Using the invariant character of equation (2.2) and the boundary conditions, we obtain

\[ N_{\mathrm{cr}}=Bc^2k^2 \frac{\lambda_4\eta_5+k^2c^2\eta_6}{\mu_1+k^2c^2\eta_1}, \]

where \(k^2\) is determined from the equation

\[ \Delta F+k^2F=0 \]

with the boundary condition \(F=0\) on the contour.

Thus, for example, for a rectangular plate with sides \(l_1\) and \(l_2\), and for a plate in the form of an equilateral triangle with side \(a\), we have, respectively,

\[ \begin{aligned} k^2&=m^2\pi^2/l_1^2+n^2\pi^2/l_2^2 \qquad (m,n=1,2,\ldots),\\ k^2&=16n^2\pi^2/3a^2 \qquad (n=1,2,\ldots). \end{aligned} \]

The equation of the free vibrations of the plate has the form

\[ Bc^2(\lambda_4\eta_5-\eta_6c^2\Delta)\Delta\Delta F =\Omega(\eta_1c^2\Delta-\mu_1)\frac{\partial^2F}{\partial t^2}. \]

Here

\[ \Omega=\rho_1h_1+\rho_2h_2+2\rho_3c; \]

\(\rho_1,\rho_2\), and \(\rho_3\) are the specific densities of the materials, respectively, of the first and second load-bearing layers and of the filler.

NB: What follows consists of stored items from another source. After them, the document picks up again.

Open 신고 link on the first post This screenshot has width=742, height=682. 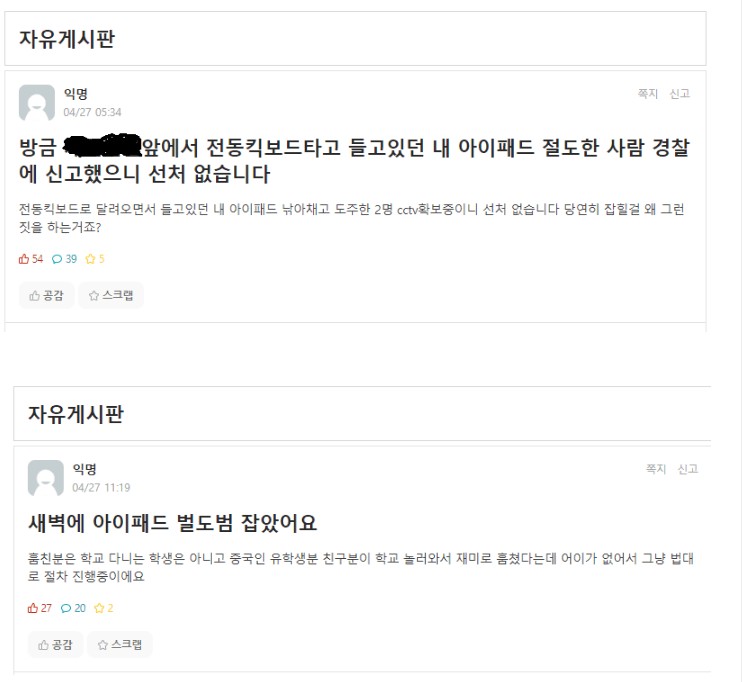click(680, 94)
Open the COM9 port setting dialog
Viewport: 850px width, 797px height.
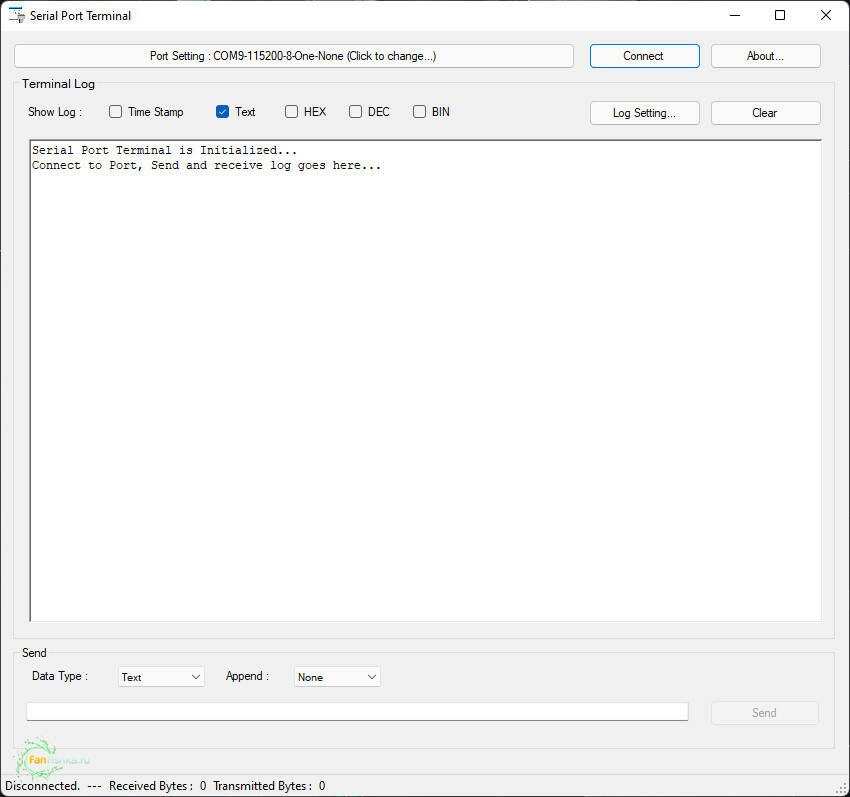(x=293, y=56)
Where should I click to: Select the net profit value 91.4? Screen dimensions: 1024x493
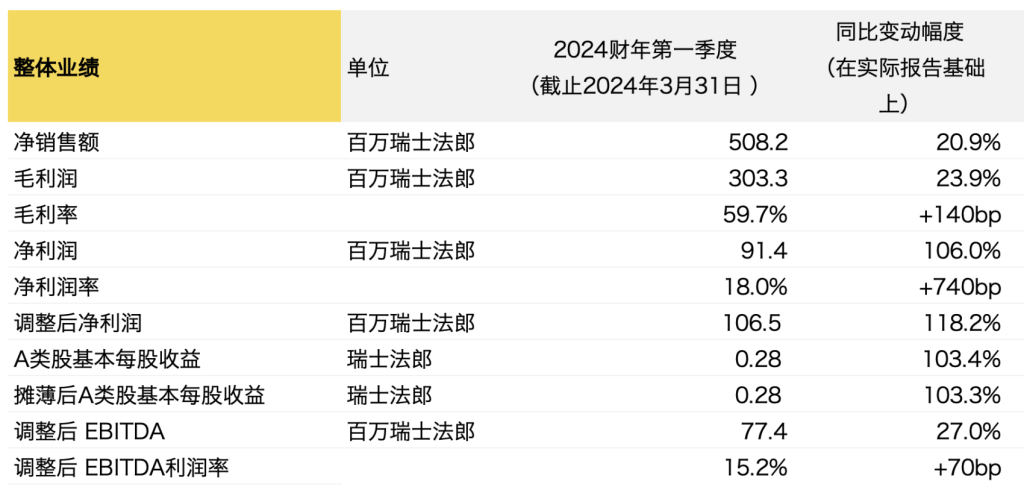(765, 251)
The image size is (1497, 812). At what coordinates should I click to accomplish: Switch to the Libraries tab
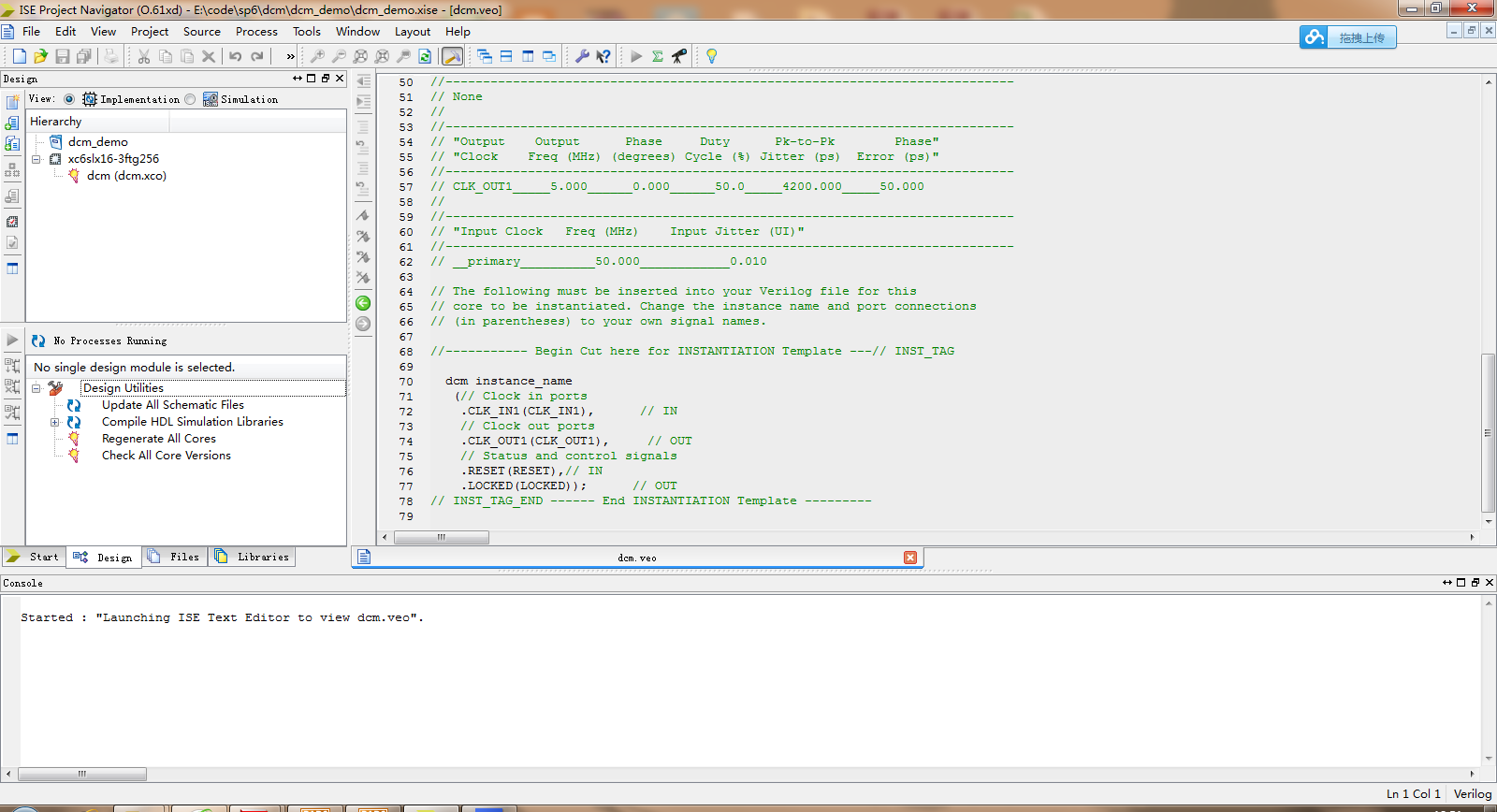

The natural frequencies of polygonal plates with a freely supported contour are expressed through \(k^2\) in the following form:

\[ \omega^2=\frac{Bc^2}{\Omega}\,k^4 \frac{\lambda_4\eta_5+\eta_6c^2k^2}{\mu_1+\eta_1c^2k^2}. \]

1. Let us note that, on the basis of equation (2.2), in the investigation of the longitudinal-transverse cylindrical bending of plates the method of initial parameters can easily be introduced.

Institute of Hydrodynamics
Siberian Branch of the Academy of Sciences of the USSR

Received
6 XII 1962

REFERENCES

1. A. Ya. Aleksandrov, A. E. Bryukker, M. M. Kurshin, A. P. Prusakov, Calculation of Three-Layer Panels, Moscow, 1960.